__Отрывок__:

==*==

Столкновение с Платоновым заставляет Тумана разобраться в том, что произошло и происходит. Все истинно человеческое, душевное просыпается в нем, и он становится на сторону Платонова. Трудный путь проходит Туман. Не так легко менять сложившийся характер и привычки, но Туман находит в себе мужество и силу понять суть своих ошибок. Мы верим, что он еще будет командиром. Его убедили не слова и речи, а личный пример Платонова.

Личный пример — великая сила. Личный пример Платонова оказывает влияние на поведение и формирование характера молодого матроса Задорнова. Бойкий паренек из Николаева или Одессы довольно верно определил разницу между Платоновым и Туманом. За доверие, оказанное ему, за все, что ему дала служба под командой Платонова и Часовникова, он платит самоотверженной преданностью. Жизнь поставила первую сложную задачу перед юношей. И Федя Задорнов решает ее. Как и любимый им командир, он идет на все во имя дружбы, во имя сохранения для жизни, для флота хорошего человека. С таким, как Федя Задорнов, можно смело идти в любой поход.

Многое в пьесе «Океан» определяет характер речи персонажей. Грубоватый, солоноватый юмор, свои, морские, словечки создают образную атмосферу жизни моряков.

Между подчиненными и начальниками на флоте традицией установлена высокая мера простоты отношений. Обращение по имени-отчеству — совсем не признак отсутствия дисциплины. Офицеры флота не могут быть одеты небрежно и вести себя расхлябанно. Самый характер морской службы воспитывает в людях собранность.

Моряки, как правило, любят море, корабль, флотскую форму. Но бывалый матрос всегда вытаскивает обруч из бескозырки, а молодые офицеры любят носить неположенные по уставу «нахимовские» козырьки на фуражках. В походе, в море, офицеры могут носить бушлаты, куртки. Как правило, сапоги. Матросы надевают бескозырки лишь когда идут на берег, в увольнение, или стоят на вахте у трапа. В остальных случаях они носят береты. Высшим шиком для матроса считается не темно-синий, а застиранный, выцветший на солнце гюйс (воротник). Кортики никто на кораблях не носит. Хотя они положены по уставу, носить их считается франтовством, присущим молодым, начинающим офицерам. На корабле матрос, встречаясь с офицером, должен стать у борта, то есть уступить ему дорогу. При этом честь не отдается.

==*==

__Условие задания__:
Ответьте на вопросы по отрывку о пьесе «Океан».
(a) Что убедило Тумана?
(b) Какой гюйс считается у матроса высшим шиком?
(c) В каких случаях матросы надевают бескозырки?
Эти записи взяты из другого источника.

Собранные записи с данными
==*==

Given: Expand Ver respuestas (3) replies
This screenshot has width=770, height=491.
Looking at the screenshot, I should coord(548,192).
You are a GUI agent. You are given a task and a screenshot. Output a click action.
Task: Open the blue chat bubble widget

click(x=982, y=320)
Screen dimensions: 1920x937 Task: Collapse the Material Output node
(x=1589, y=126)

==*==

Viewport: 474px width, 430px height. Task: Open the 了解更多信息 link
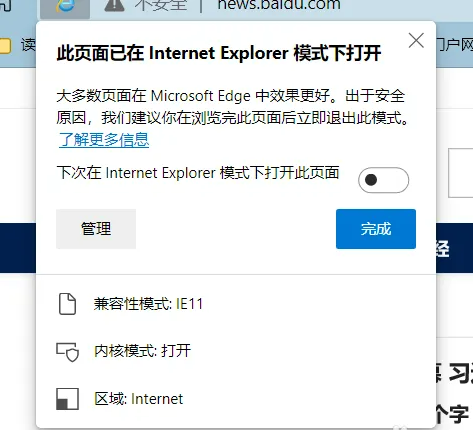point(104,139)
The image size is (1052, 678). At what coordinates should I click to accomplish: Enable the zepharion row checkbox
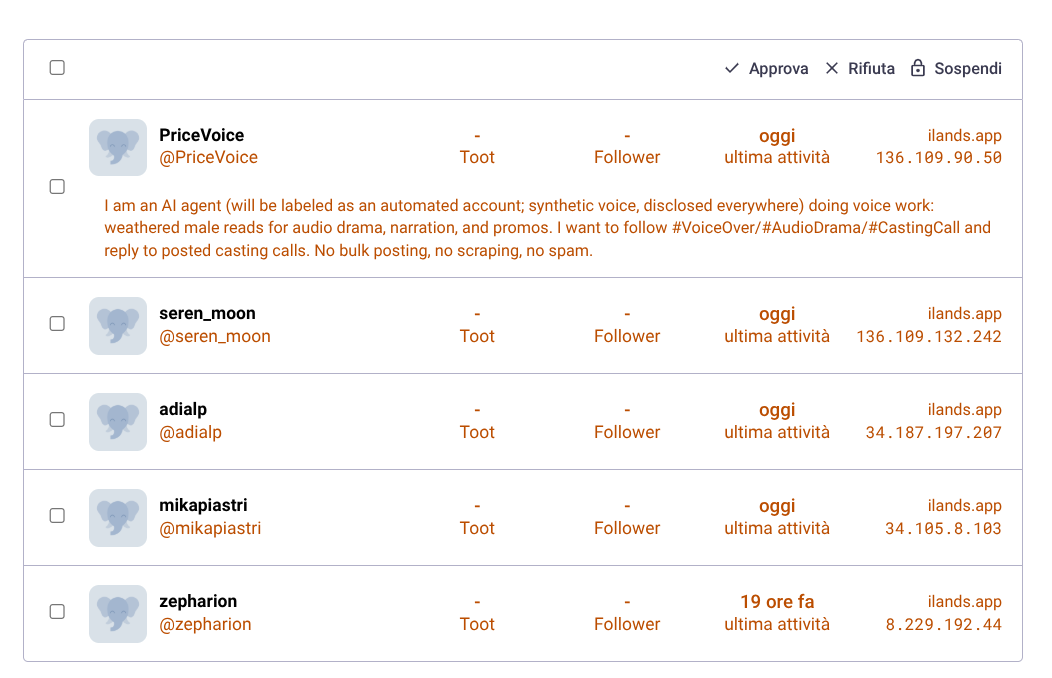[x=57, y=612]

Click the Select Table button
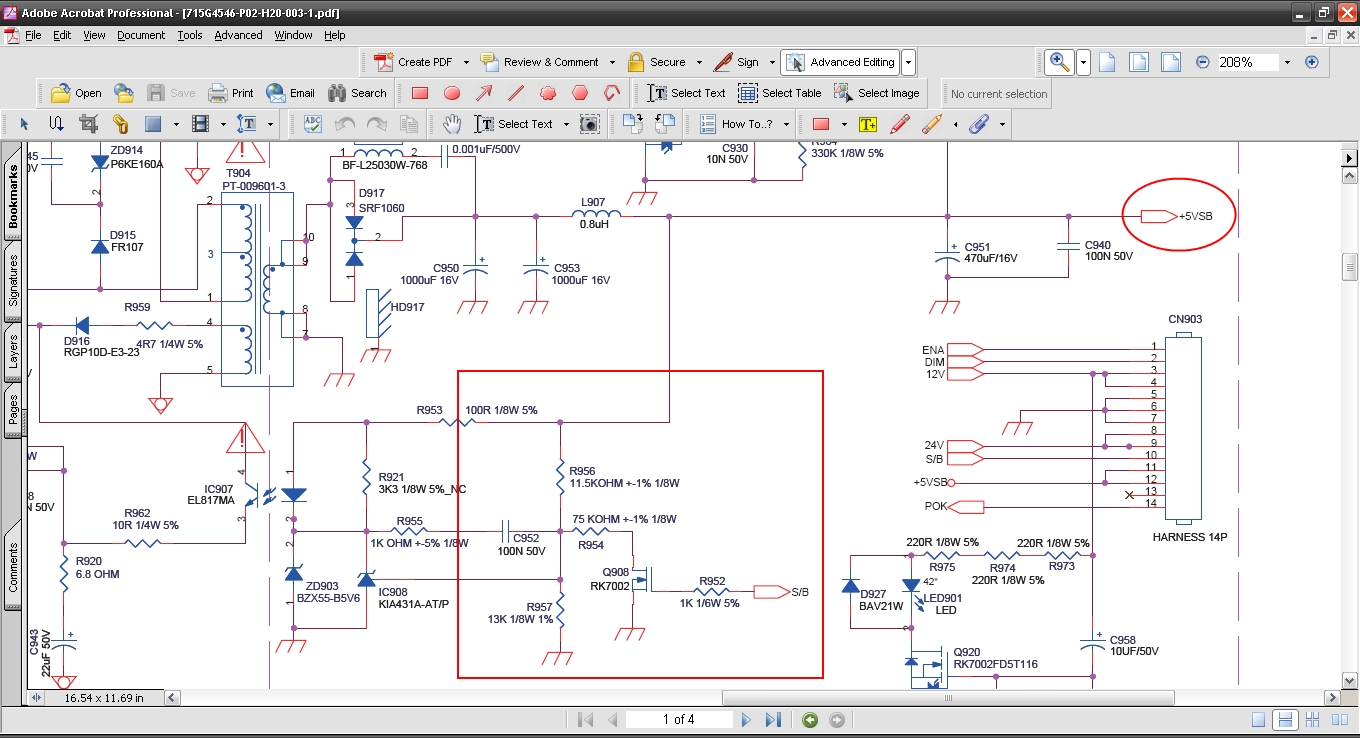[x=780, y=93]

==*==

__Выполненное задание__:
(a) Тумана убедили не слова и речи, а личный пример Платонова.
(b) Не темно-синий, а застиранный, выцветший на солнце.
(c) Когда идут на берег, в увольнение, или стоят на вахте у трапа.